Compressed air tool

Abstract

A turning device (11) for compressed air tools (10). which is operated by a compressed fluid, is provided with a housing (16) and with a rotor (12), which is rotatably arranged in a front housing part (17) and into whose turbine element the fluid, which is under pressure, can flow, has a braking arrangement (14) and a switch (36) for the compressed fluid, which is in operative connection with the braking arrangement (14) and is arranged on a rear housing part (21) in line with a compressed fluid supply conduit (26). So that such a turning device (11) requires fewer components and can be stopped in a simpler and faster way by means of a fluid switch (36), a sliding switch (36) is provided, which encloses the rear housing part (21) in the area of the supply conduit (26) and is provided with axially oriented control pins (41), which are connected, fixed against relative displacement, with a brake disk (44) of the braking arrangement (14).

Description

DESCRIPTION

[0001] The invention relates to a turning device operated by compressed air, for example for compressed air tools as described in the preamble to claim 1.
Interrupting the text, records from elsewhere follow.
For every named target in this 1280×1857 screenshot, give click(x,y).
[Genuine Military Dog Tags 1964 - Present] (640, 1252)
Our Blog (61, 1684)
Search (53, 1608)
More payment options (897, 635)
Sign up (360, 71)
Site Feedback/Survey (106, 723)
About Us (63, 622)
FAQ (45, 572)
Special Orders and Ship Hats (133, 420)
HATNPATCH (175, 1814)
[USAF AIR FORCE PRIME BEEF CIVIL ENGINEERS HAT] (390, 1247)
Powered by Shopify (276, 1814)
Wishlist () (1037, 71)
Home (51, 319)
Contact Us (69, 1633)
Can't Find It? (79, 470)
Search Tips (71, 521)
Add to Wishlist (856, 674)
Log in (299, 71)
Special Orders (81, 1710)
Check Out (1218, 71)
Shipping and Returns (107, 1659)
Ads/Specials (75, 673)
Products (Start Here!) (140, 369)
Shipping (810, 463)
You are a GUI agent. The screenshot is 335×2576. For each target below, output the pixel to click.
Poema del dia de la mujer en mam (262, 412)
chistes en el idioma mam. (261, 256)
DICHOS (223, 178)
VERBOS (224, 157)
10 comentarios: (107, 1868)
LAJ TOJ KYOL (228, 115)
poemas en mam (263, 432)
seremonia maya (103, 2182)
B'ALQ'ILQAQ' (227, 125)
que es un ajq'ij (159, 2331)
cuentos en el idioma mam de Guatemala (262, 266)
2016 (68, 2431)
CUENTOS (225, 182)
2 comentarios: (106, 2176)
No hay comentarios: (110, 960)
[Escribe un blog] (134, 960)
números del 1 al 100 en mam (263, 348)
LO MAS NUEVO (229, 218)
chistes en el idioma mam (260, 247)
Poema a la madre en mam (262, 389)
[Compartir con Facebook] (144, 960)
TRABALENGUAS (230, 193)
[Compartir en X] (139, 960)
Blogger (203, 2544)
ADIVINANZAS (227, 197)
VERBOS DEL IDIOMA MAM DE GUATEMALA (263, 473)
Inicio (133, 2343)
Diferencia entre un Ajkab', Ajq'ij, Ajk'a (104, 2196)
[0002] With such a turning device known from U.S. Pat. No. 5,186,603, the switch constitutes at least partially the rear housing part and can be rotated in a screw thread in relation to the front housing part and a housing cover which receives it. The supply with compressed fluid is opened or closed by means of this rotation. The braking arrangement is spring-loaded and is pressed on the rotor in the course of closing the compressed fluid supply conduit when the switch is turned.

[0003] The construction of this known turning device is comparatively elaborate and requires a multitude of components. Moreover, opening and closing the compressed fluid supply conduit cannot be performed with one hand and is therefore impractical and furthermore time-consuming because of the multitude of required revolutions.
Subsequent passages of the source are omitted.